WORK INSTRUCTIONS: Could you write out the part of the material that opens with the line containing "Screen dimensions: 1200x675" and closes with the line containing "(x=588, y=653)", requests included, shifting every coordinate in the answers by -132? Leave the pictures out.

(Material for locating described items)

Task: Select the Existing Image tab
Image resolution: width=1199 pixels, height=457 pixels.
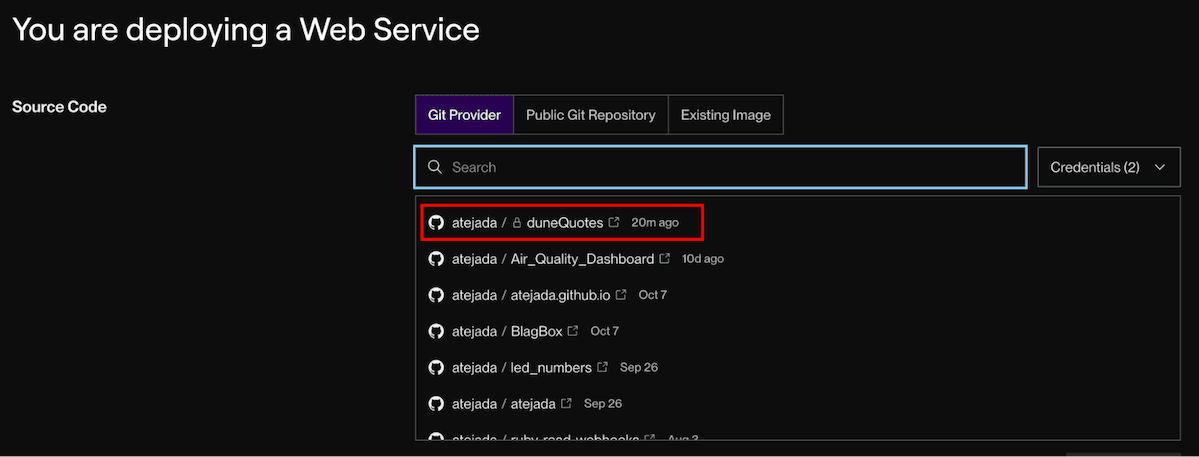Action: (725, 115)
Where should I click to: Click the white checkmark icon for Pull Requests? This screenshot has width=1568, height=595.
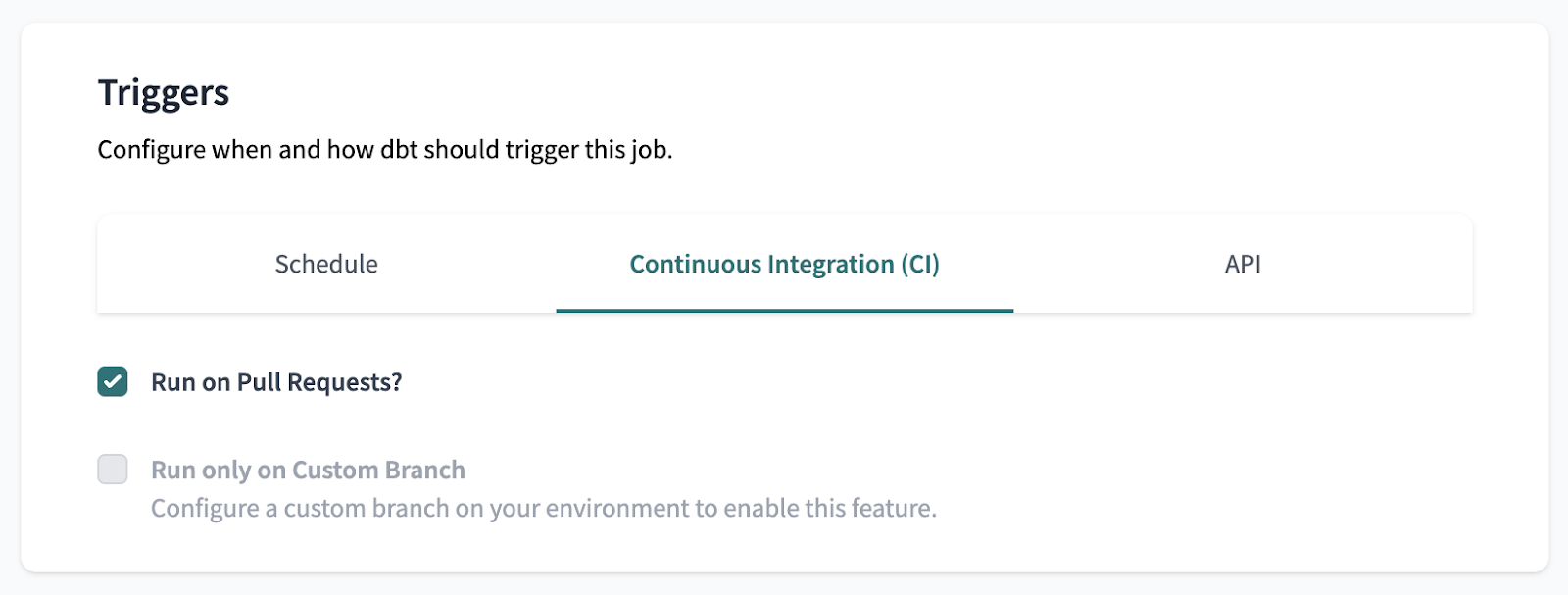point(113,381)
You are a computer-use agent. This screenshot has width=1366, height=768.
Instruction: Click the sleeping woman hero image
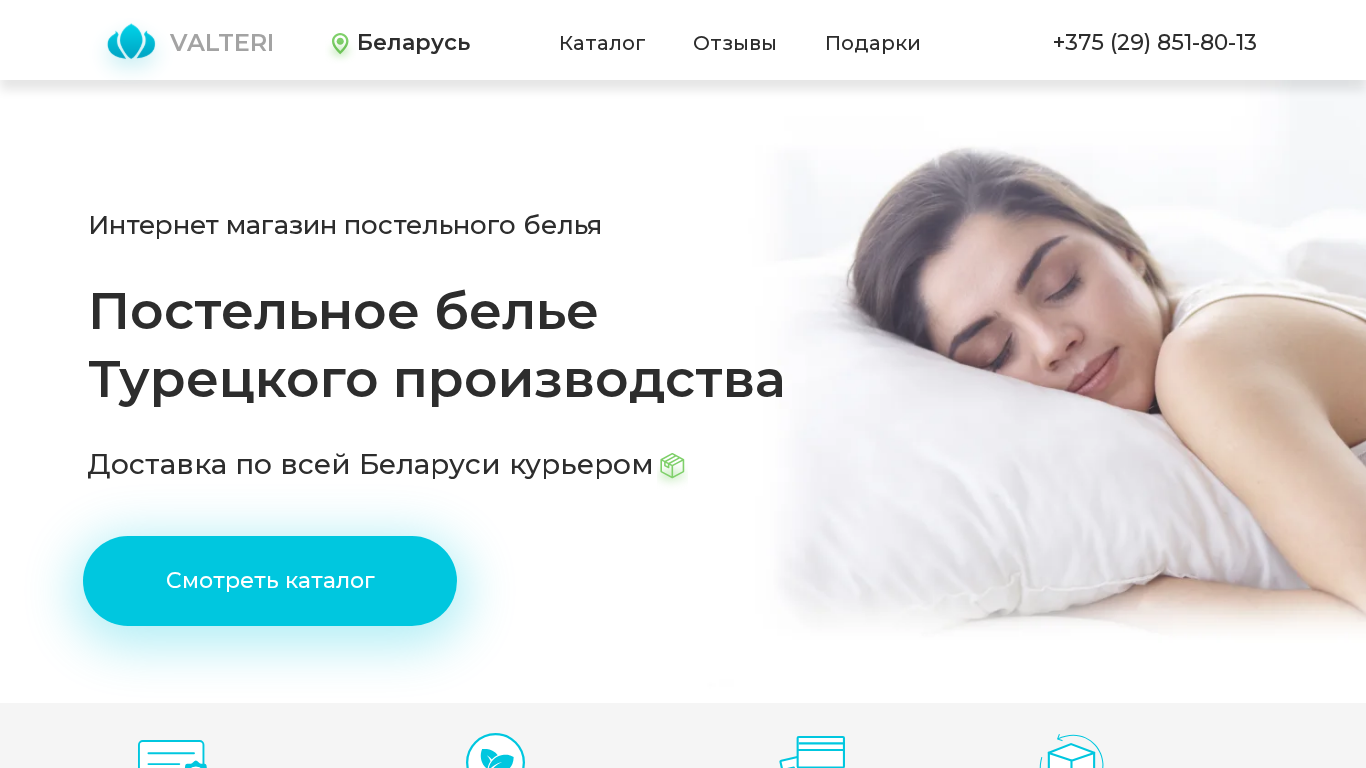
...
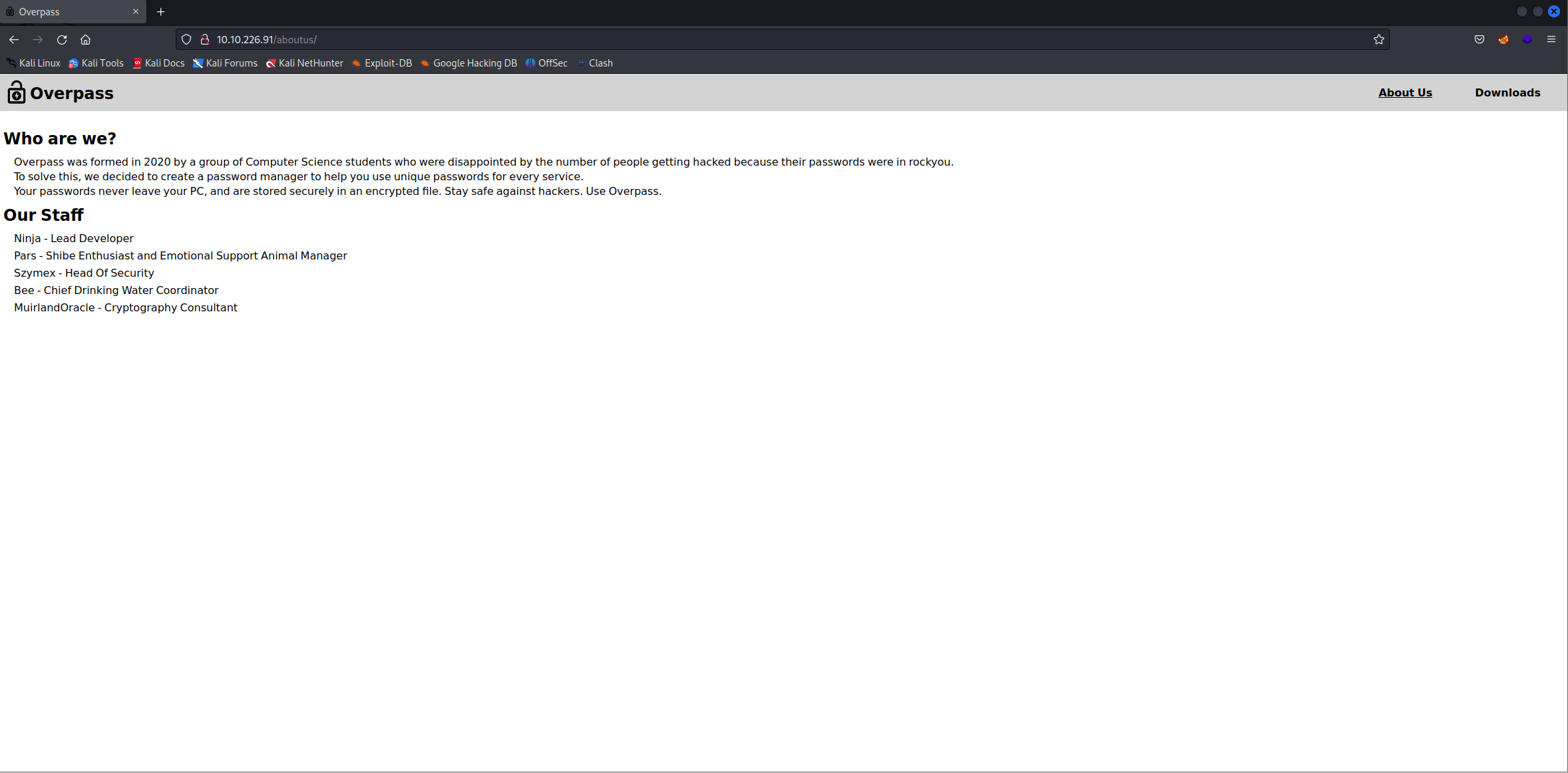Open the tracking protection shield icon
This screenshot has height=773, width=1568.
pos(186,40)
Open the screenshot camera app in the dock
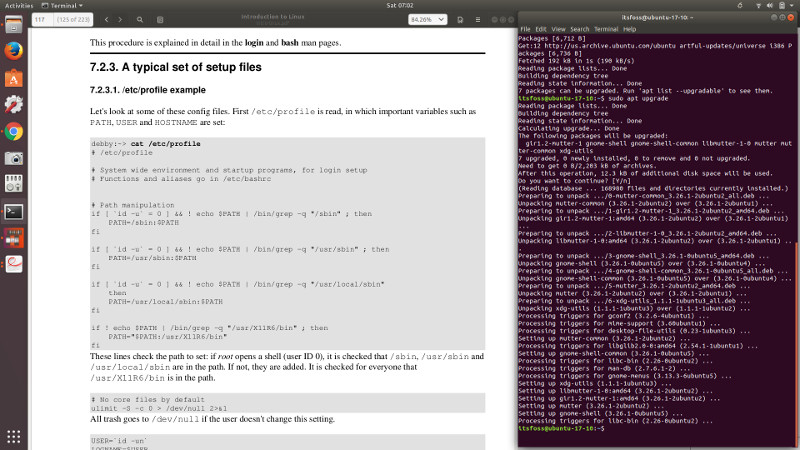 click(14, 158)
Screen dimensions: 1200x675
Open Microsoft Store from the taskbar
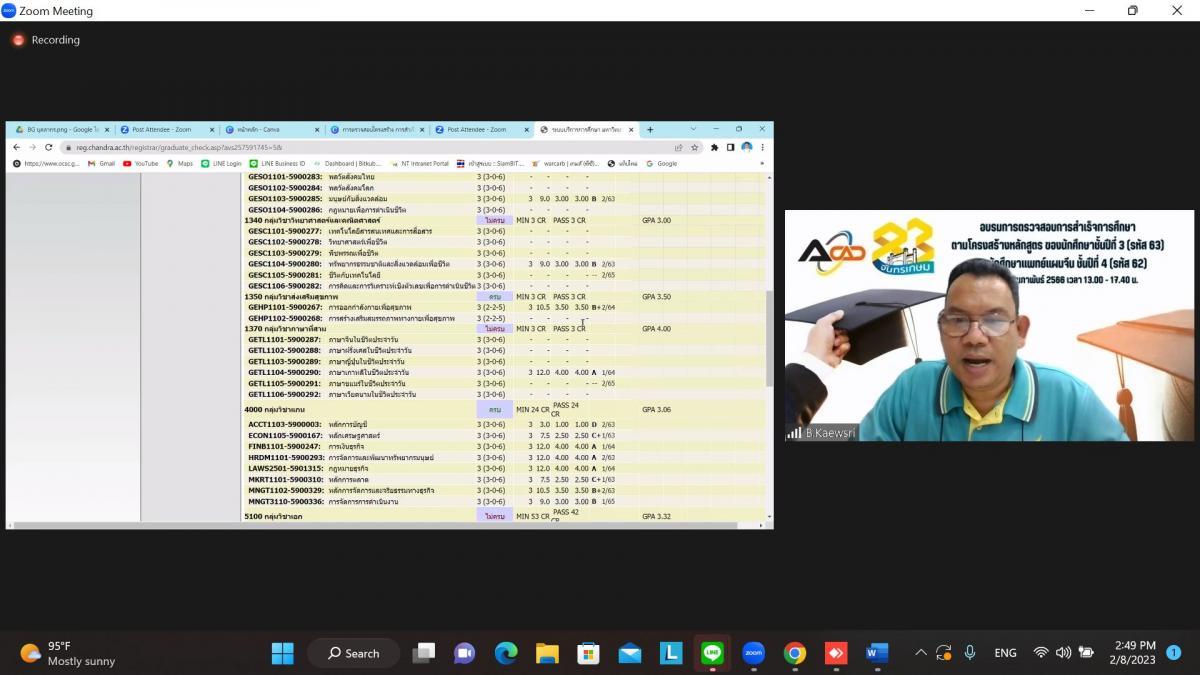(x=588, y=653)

TASK SOLUTION:
Screen dimensions: 1200x675
Open Microsoft Store from the taskbar
(x=456, y=521)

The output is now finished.